Depuis 25 ans, des proches des victimes luttent pour obtenir justice et en payent le prix. La plupart des membres du groupe des Mères de Tiananmen sont désormais âgés, et plusieurs des personnes, pères et mères, qui ont fait partie de ce groupe dès ses origines sont aujourd’hui décédées.

« Les dirigeants chinois doivent cesser de faire de la politique avec l’histoire et, au contraire, rendre justice aux victimes. Ces familles accablées de chagrin méritent de recevoir des explications complètes et transparentes de la part de leur gouvernement », a affirmé Salil Shetty.

« Il n’est pas trop tard pour que Xi Jinping change d’approche et Amnesty International l’encourage vivement à ouvrir une enquête indépendante et transparente sur la violente répression de 1989. »

Une répression omniprésente

Vingt-cinq ans après le bain de sang, les autorités continuent de recourir à tous les moyens nécessaires pour empêcher la population chinoise d’exprimer des opinions n’allant pas dans le sens des discours du gouvernement. Des militants sont emprisonnés pour des motifs fallacieux et les personnes qui tentent de protéger les droits humains au sein du système judiciaire actuel sont la cible de violences.

L’année 2014 a été marquée jusqu’ici par une répression plus généralisée contre les personnes réclamant des réformes, en particulier contre les personnes associées au Mouvement des nouveaux citoyens. Plusieurs militants de premier plan associés à ce réseau, dont les appels pour une plus grande transparence et la fin de la corruption font écho aux appels lancés lors des manifestations en faveur de la démocratie en 1989, ont été condamnés à de longues peines de prison.

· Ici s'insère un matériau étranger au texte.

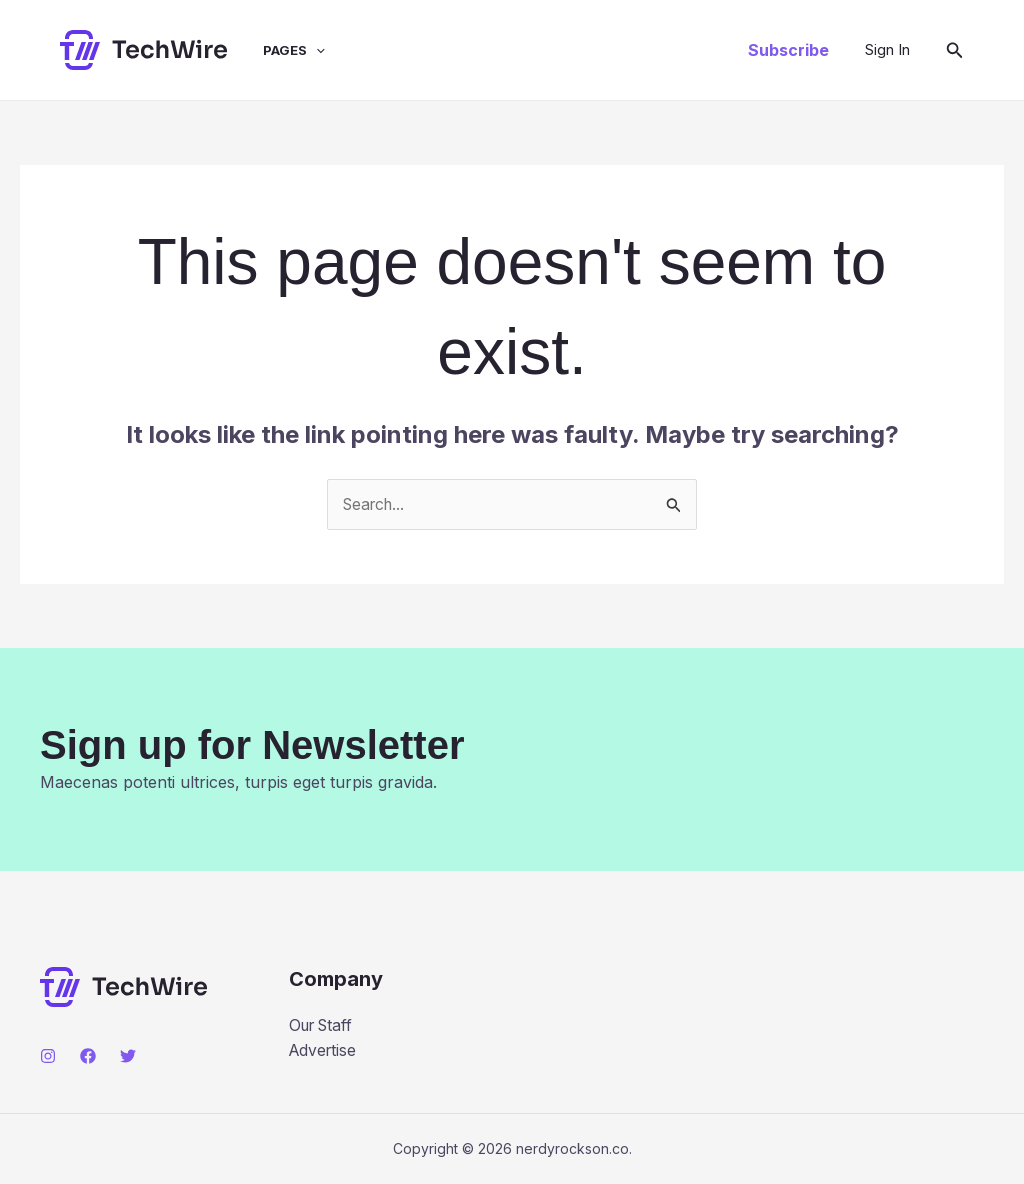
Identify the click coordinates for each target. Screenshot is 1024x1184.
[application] (301, 50)
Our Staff (324, 1025)
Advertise (324, 1051)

« Ce mépris flagrant de l’état de droit montre que le gouvernement est sérieusement dépassé par les revendications de plus en plus fortes des citoyens chinois, qui réclament de pouvoir participer à la vie politique », a déclaré Salil Shetty.

« Si le gouvernement veut prouver qu’il tient à honorer sa promesse d’approfondir les réformes, il doit desserrer l’étau étouffant dont il entoure la liberté d’expression et la liberté de réunion. »

Amnesty International appelle une nouvelle fois les autorités chinoises à :

  • - reconnaître publiquement les violations des droits humains commises lors de la répression des événements de la place Tiananmen en 1989 ;
  • - ouvrir une enquête transparente et indépendante sur ces faits et amener les responsables présumés d’atteintes aux droits humains à rendre des comptes pour leurs actes ;
  • - accorder des réparations aux victimes de la répression de 1989 et à leurs familles ;
  • - cesser de harceler et de poursuivre en justice les personnes qui commémorent les manifestations qui se sont déroulées sur la place Tiananmen en 1989 ou qui en parlent et, plus généralement, les personnes qui exercent pacifiquement leurs droits à la liberté d’expression et de réunion.